◆ WORK INSTRUCTION: Take the material below and output exactly the run of lines from the one containing "For every named target in this 1728×1135" down to the one containing "系统简介 (870, 788)", with both included.

Content starts

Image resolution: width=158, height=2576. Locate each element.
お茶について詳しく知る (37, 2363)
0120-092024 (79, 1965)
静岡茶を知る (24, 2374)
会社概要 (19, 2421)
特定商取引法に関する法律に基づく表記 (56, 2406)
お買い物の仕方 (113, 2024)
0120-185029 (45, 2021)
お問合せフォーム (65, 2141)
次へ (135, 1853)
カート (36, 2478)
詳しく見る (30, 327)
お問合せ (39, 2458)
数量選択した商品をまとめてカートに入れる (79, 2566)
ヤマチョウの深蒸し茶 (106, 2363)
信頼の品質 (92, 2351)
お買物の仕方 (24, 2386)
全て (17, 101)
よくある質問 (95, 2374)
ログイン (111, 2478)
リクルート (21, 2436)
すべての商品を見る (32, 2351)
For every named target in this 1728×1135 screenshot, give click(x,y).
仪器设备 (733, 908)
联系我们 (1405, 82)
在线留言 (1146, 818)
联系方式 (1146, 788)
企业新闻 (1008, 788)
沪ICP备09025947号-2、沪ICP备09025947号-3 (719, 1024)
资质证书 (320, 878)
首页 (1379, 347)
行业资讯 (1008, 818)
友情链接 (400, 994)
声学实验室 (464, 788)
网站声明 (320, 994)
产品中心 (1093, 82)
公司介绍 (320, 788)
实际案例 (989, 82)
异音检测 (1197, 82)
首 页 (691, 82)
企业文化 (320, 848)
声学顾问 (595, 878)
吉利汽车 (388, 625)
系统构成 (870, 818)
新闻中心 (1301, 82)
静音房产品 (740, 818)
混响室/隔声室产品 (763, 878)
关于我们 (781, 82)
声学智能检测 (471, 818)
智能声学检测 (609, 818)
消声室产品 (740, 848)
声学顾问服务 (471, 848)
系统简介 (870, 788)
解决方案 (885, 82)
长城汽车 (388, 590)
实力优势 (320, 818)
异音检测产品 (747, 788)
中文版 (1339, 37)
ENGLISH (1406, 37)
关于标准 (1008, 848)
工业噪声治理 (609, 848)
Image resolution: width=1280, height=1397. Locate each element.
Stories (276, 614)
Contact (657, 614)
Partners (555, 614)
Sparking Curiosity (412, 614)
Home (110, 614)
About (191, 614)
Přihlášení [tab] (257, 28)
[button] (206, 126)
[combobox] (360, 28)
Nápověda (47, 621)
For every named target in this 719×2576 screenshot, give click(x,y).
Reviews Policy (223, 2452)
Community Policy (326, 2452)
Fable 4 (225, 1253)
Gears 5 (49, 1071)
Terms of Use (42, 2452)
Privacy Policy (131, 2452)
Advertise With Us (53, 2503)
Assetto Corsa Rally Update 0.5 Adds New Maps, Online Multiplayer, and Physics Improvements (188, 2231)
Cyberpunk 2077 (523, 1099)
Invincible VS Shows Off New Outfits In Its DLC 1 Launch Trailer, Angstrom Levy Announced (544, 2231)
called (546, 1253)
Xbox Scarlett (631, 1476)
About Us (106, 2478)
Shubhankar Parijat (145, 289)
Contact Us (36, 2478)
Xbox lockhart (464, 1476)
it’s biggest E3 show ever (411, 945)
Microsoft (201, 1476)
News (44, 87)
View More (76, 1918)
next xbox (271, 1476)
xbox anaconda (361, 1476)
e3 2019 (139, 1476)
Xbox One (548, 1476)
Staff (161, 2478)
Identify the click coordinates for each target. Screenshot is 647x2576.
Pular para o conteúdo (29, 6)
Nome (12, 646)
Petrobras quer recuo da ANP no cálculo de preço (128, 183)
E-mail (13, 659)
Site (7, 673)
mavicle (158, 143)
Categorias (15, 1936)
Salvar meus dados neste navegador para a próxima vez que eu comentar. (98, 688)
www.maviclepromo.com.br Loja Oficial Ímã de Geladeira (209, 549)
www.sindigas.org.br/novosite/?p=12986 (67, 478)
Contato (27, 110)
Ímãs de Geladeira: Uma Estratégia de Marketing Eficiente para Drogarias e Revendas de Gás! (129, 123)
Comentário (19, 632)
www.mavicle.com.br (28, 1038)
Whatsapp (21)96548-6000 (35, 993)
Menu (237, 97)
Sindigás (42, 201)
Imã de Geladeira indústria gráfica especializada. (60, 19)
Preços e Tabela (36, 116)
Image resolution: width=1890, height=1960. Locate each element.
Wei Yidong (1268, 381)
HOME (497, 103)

Content ends

◆ SOLUTION TO THIS PROBLEM:
For every named target in this 1728×1135 screenshot, give click(x,y).
仪器设备 (733, 908)
联系我们 (1405, 82)
在线留言 (1146, 818)
联系方式 (1146, 788)
企业新闻 (1008, 788)
沪ICP备09025947号-2、沪ICP备09025947号-3 (719, 1024)
资质证书 (320, 878)
首页 (1379, 347)
行业资讯 (1008, 818)
友情链接 (400, 994)
声学实验室 (464, 788)
网站声明 (320, 994)
产品中心 (1093, 82)
公司介绍 (320, 788)
实际案例 (989, 82)
异音检测 (1197, 82)
首 页 (691, 82)
企业文化 (320, 848)
声学顾问 (595, 878)
吉利汽车 (388, 625)
系统构成 (870, 818)
新闻中心 (1301, 82)
静音房产品 (740, 818)
混响室/隔声室产品 (763, 878)
关于我们 (781, 82)
声学智能检测 (471, 818)
智能声学检测 (609, 818)
消声室产品 (740, 848)
声学顾问服务 (471, 848)
系统简介 (870, 788)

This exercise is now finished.